Found in a Lancaster bookstore for a dollar. Haskin was syndicated in over a hundred American newspapers during the 1920s. If there was something you needed to know, you wrote Haskin in Washington, D.C. for the answer.

Q: Does Haskin have an entry in Wikipedia?

A: No.

(Click to enlarge pages)


 

4 Responses to “Life Before Google”

  1. Haskins died at the age of 71. The obituary in Time magazine May 1, 1944 carefully noted he died from cirrhosis of the liver, usually a code word for severe alcoholics. It stated hewrote his newspaper column of Q & A for 28 years.
    In fact he had written a general interest science (electricity) column for newspapers since at least 1910. (See EL PASO HERALD, for example, on March 23, 1910, p. 8 )

  2. Hi, is the book 5,000 answers to questions or 10,000 answers to questions? 🙂

  3. Recently I pulled this book off of my library shelf, one of a few books left to me by my sister, the oldest of the siblings, born in 1929. The book: The America Quiz-And-Answer Book by Frederic J. Haskin (which led me to your site) Grosset & Dunlap, 1941, a First Edition, likely a first printing.
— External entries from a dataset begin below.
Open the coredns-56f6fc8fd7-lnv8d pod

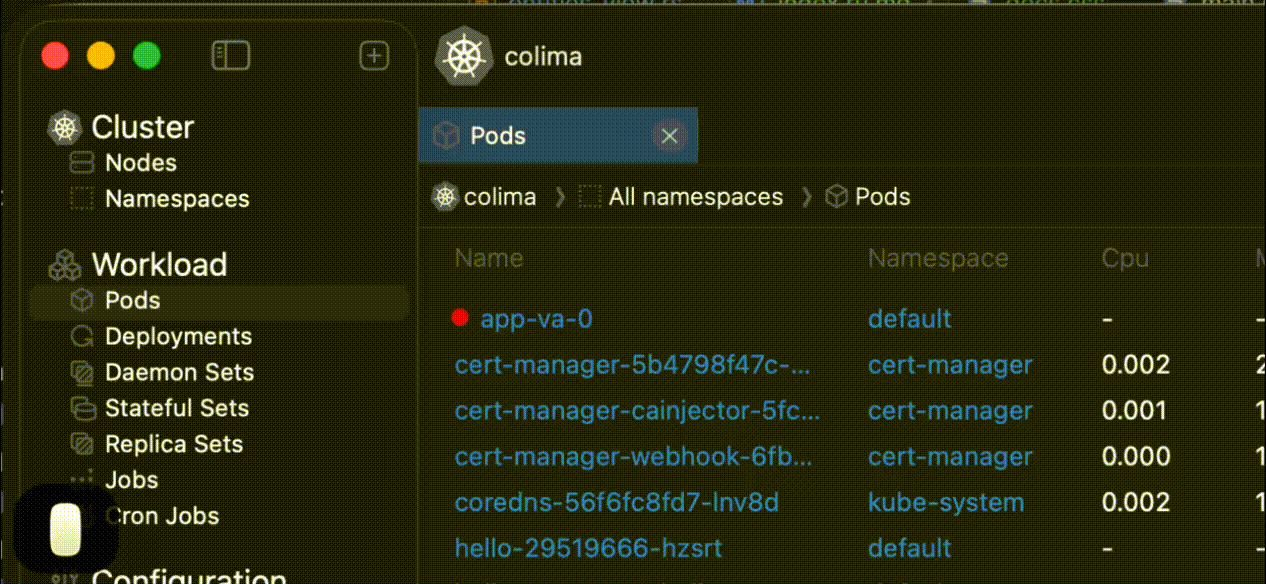coord(616,503)
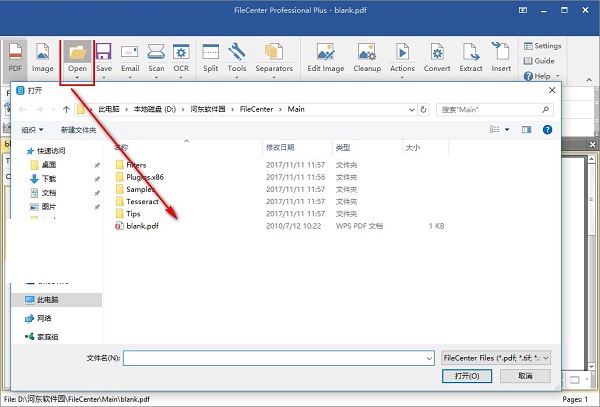Click 新建文件夹 in the dialog toolbar

[x=79, y=130]
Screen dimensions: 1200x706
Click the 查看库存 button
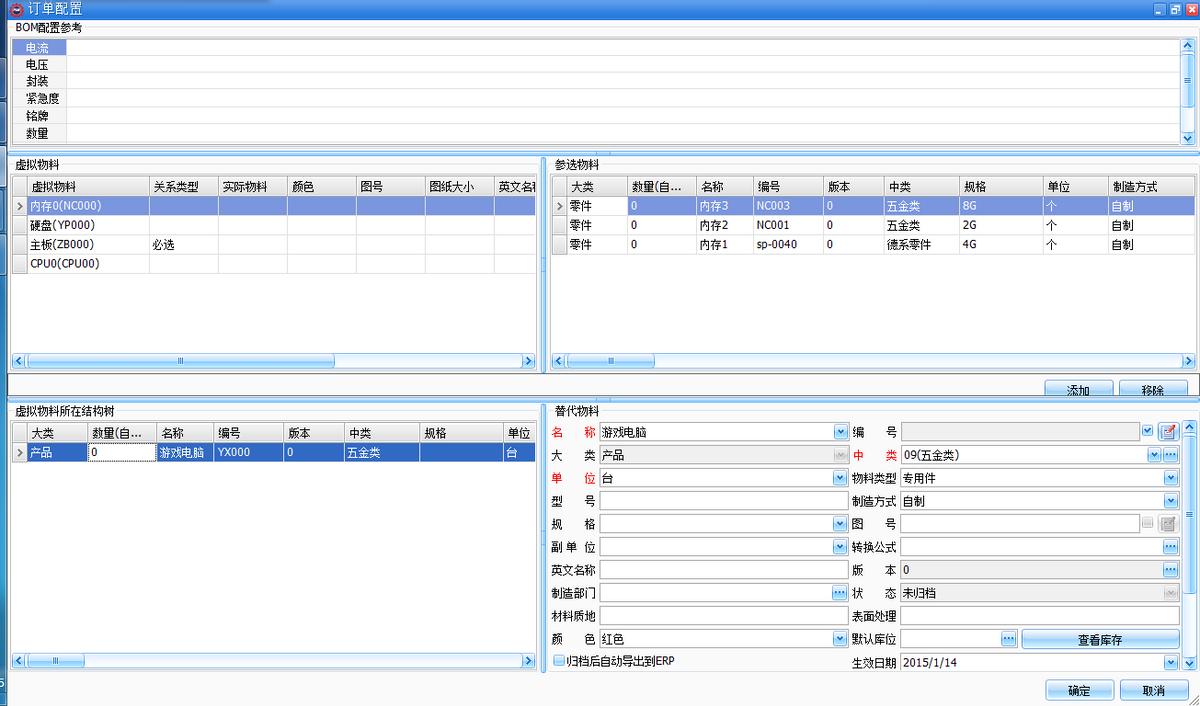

Very good condition, not for sale. “1776 Questions about the Western World, 1776 Authentic Answers” that seems to concur with the author’s pattern of publications. An interesting note in the Foreword: “So many of us think the term ‘American’ applies only to the U.S.A. But the people of Patagonia and of Manitoba and of Nicaragua are Americans, too!”
    There are 71 Quizzes and Answers (with one exception) each Quiz contains 25 questions—the answers are in the back of the book.
    Categories include geography, famous Americans, animals, art, literature, Indians, sports, etc. Wonderful stuff.
    I took the time to take all of them and barely achieved 50% correct, which to me indicates the beginning of the education process began while I was still in school (thru 1962). From what I see from much younger friends, the situation is a lot worse now.